Geppetto schrie, als das Feuer sein Fleisch verzehrte.
Mile brüllte, denn der Flammenhass tat dasselbe mit ihm.
»Mile! Nicht!«
Mit einem Mal war da etwas Rotes, das an ihm zog, an ihm zerrte.
»Hör auf!«
Etwas traf ihn am Hinterkopf, so hart, dass er kurz nichts sah und hinfiel, den Mörder losliess.
»Nein!«, schrie Mile. »Halt!« Schon sprang er wieder auf, um den sich am Boden windenden Geppetto weiter zu foltern, doch etwas stellte sich ihm in den Weg. Etwas Rotes.
»Bitte!«
Mile schlug zu, sein Hindernis fiel zu Boden, er konnte weiter. Schon stand er wieder über dem alten Scopter.
Geppetto konnte nur noch brüllen. Kein verständliches Wort war mehr zu hören.
Mile streckte die flammenden Finger aus, wollte sie tief in die Augenhöhlen des Verräters drücken, ihn von innen verbrennen ...
Mit einem Mal wurde er am Kragen gepackt. Etwas riss ihn zu Boden und drückte ihm das Gesicht in die aufgeweichte Erde.
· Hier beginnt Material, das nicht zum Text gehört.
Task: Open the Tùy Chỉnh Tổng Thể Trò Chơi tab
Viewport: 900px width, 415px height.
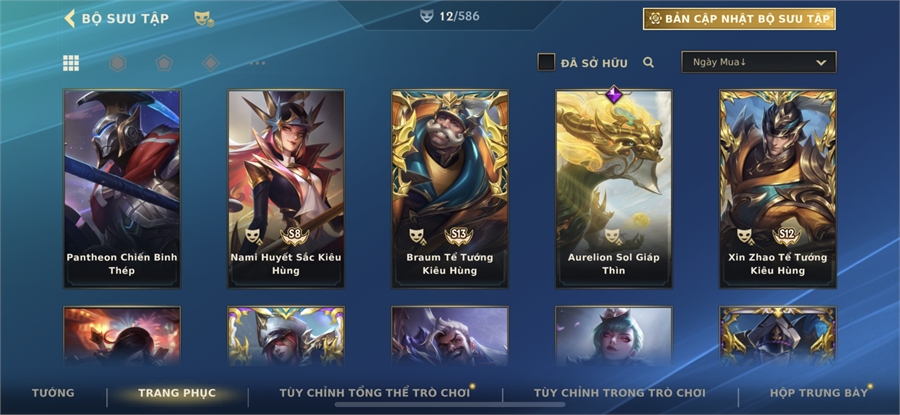Action: (374, 393)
Hustend wand er sich, schlug um sich, bis er wieder hochgezogen wurde und in ein kantiges Gesicht mit Prinz Eisenherz-Frisur aufblickte.
»Man schlägt keine alten Männer und Frauen, du Arsch!«, blaffte der blonde Mann und donnerte ihm die Faust auf den Schädel, sodass Mile nur noch tanzende Lichter sah.

Als Mile wieder zu sich kam, war sein erster Gedanke: ›Wo bin ich?‹ Mit seinem zweiten kamen die Erinnerungen zurück: ›Drosselbart!‹ Und sein dritter war voller Hass: ›Geppetto!‹ Er würde den Verräter nicht entkommen lassen! Er würde ihn ... Sein Blick fiel auf Red und er keuchte.
»Oh ... Oh nein, Red!«
Sie lag im Gras, eine hässliche Schramme auf der Wange. Der Ausdruck auf ihrem Gesicht -verwirrt, schmerzverzerrt und zutiefst verletzt - war wie ein Gong in seinem Kopf und endlich war Mile wieder klar.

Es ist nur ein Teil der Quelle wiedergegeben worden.